Next, the first question "data" has been described clearly above. Regarding the second question "data grouping", let's take a chestnut:

If there are 10,000 normal samples and 20 abnormal samples in all our aircraft engine data, the recommended grouping ratio is as follows:

  • train set: 6000 normal samples
  • cross validation set: 2000 normal samples, 10 abnormal samples
  • test set: 2000 normal samples, 10 abnormal samples

So about the third question "system evaluation":

  • Obtain a probability distribution model on the train set
  • On the validation/test set, the label of the predicted sample (0 or 1)
  • 计算evaluation metrics,可能包括:true positive, false positive, true negative, false negative, precision, recall, F1-score
  • In addition, the above method of systematic evaluation can also be used to guide the probability threshold of classification, that is, the selection of epsilon in the above figure.

 

(5) How to select or design features

Let's talk about how the features in the anomaly detection problem should be selected or designed.

This part will introduce two aspects: one is data transformation, and the other is adding more discriminative features

1. Data transformation

We know that the above anomaly detection system is based on the assumption that each dimension of data obeys a Gaussian distribution. So what if the original data does not follow a Gaussian distribution? The way is to first perform some kind of transformation on the original data, which is actually equivalent to designing a new feature. An example is shown below:

Top left image: The histogram of the statistical data x, it is found that it basically conforms to the Gaussian distribution

Bottom left: It is found that the histogram of the data does not conform to a Gaussian distribution

Bottom right: After performing log(x) transformation on x, the statistical histogram basically conforms to the Gaussian distribution

There are many transformations similar to log(x), and several functions such as those shown on the upper right can be tried in experiments.

The following is an example in the experiment to illustrate how to do data transformation. As shown in the next few pictures, the code is Octave's:

The initial data looks like this:

50 in hist(x,50) is a parameter of the hist function, so don't worry too much here

Ok, let's try to find a function to do the transformation, it becomes the following:

It is more and more like a Gaussian distribution, try to adjust the parameters of the function:

Great, this is closer to a Gaussian distribution.
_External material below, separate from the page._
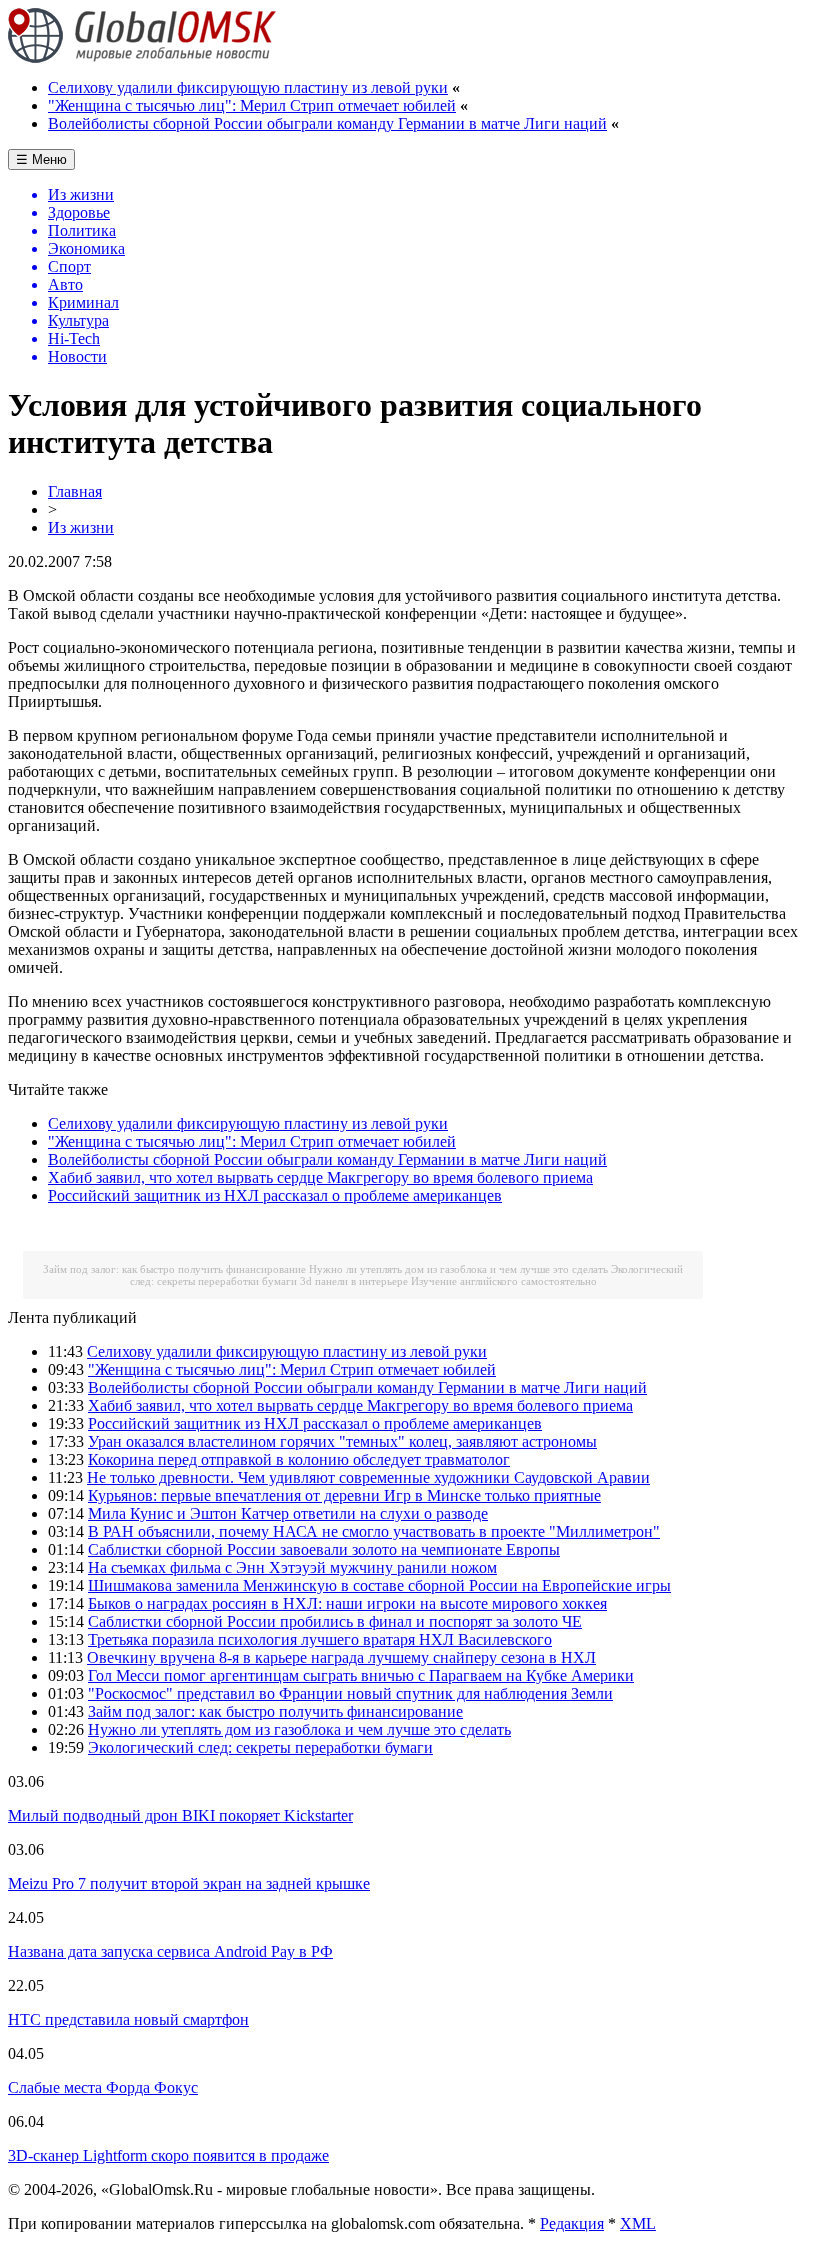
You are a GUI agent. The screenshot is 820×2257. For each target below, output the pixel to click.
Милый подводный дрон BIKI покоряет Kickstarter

Try other functions again, and find that it may be done at once, haha:

Assign the transformed data conforming to the Gaussian distribution to the new xNew, and use xNew to estimate the two parameters of the Gaussian distribution. You're done!

 

2. Add more discriminative features

In addition, since we rely on the probability threshold to distinguish normal and abnormal samples, we certainly hope that the probability value of abnormal samples is small and the probability value of normal samples is large. The problem that is easy to encounter at this time is that if the predicted probability value of a test sample is not too small or too small, just around the threshold, the probability of the prediction result being wrong is relatively large. As shown below:

At the position of the green X sample, the predicted probability value is quite large for both normal and abnormal samples, and it is difficult to give a correct judgment.
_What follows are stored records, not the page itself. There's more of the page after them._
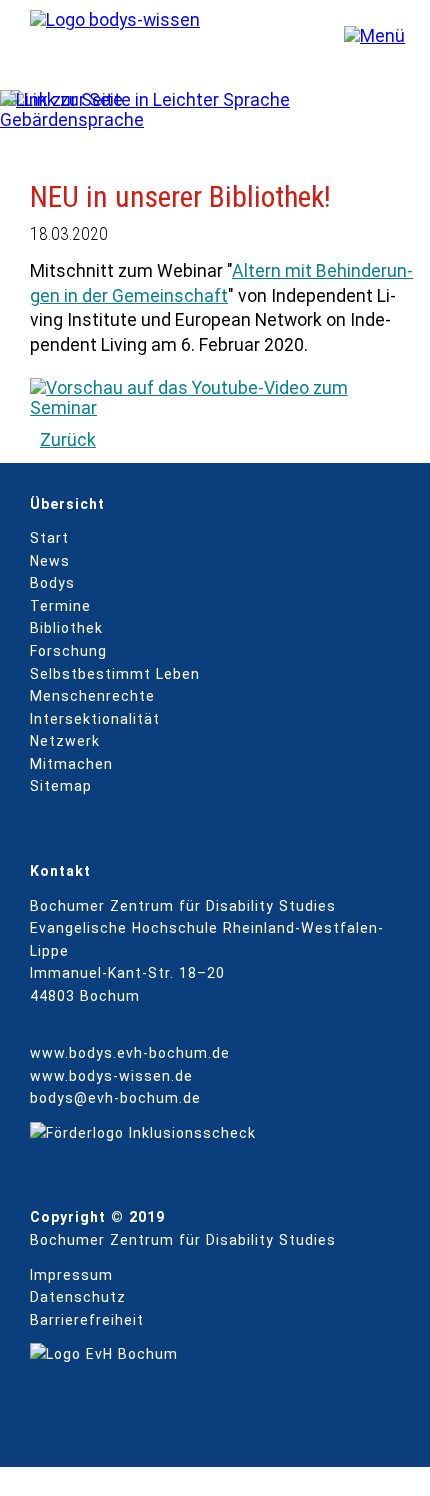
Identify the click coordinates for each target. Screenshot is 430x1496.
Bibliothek (66, 628)
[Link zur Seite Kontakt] (395, 100)
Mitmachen (71, 764)
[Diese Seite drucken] (368, 100)
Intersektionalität (95, 719)
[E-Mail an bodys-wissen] (341, 100)
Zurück (68, 440)
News (50, 561)
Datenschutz (78, 1297)
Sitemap (61, 786)
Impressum (71, 1275)
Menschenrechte (92, 696)
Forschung (68, 651)
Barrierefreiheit (87, 1320)
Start (49, 538)
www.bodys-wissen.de (111, 1076)
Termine (60, 606)
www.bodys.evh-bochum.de (130, 1053)
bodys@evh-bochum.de (115, 1098)
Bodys (52, 583)
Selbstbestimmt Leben (115, 674)
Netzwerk (65, 741)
At this time, if we have features of another dimension, which are more distinguishable between normal and abnormal samples near the position of green X, then we may be able to make a correct judgment on green X. As shown in the figure below, after we add the x2 feature, we find that the probability p(x2) of the green X sample in the feature dimension of x2 is very small, and the product of p(x1) is naturally small. Thus, when the feature x1 is indistinguishable, the feature x2 helps the model to successfully identify the sample.

 

To sum up, pay attention to two points when selecting features:

1. When the feature data does not conform to the Gaussian distribution, try to transform the data with a variety of functions through the histogram distribution of the statistical data, so that the histogram distribution characteristics conform to the Gaussian model.

2. When the current feature discrimination is not enough, you can design and add more discriminative features to help the model be more discriminative.

(6) Anomaly Detection VS Supervised Learning

Anomaly detection has been introduced here, and some people may ask such questions: both positive and negative samples are required for training, and then the label is predicted for the test sample. What is the difference and connection between anomaly detection and supervised learning? What kinds of problems are suitable to be solved by models learned from anomaly detection? At the same time, what kind of problems should use supervised learning? In this section, we will analyze the characteristics and differences between the two. Knowing their differences, you will naturally know what kind of problem scenarios the two methods are suitable for.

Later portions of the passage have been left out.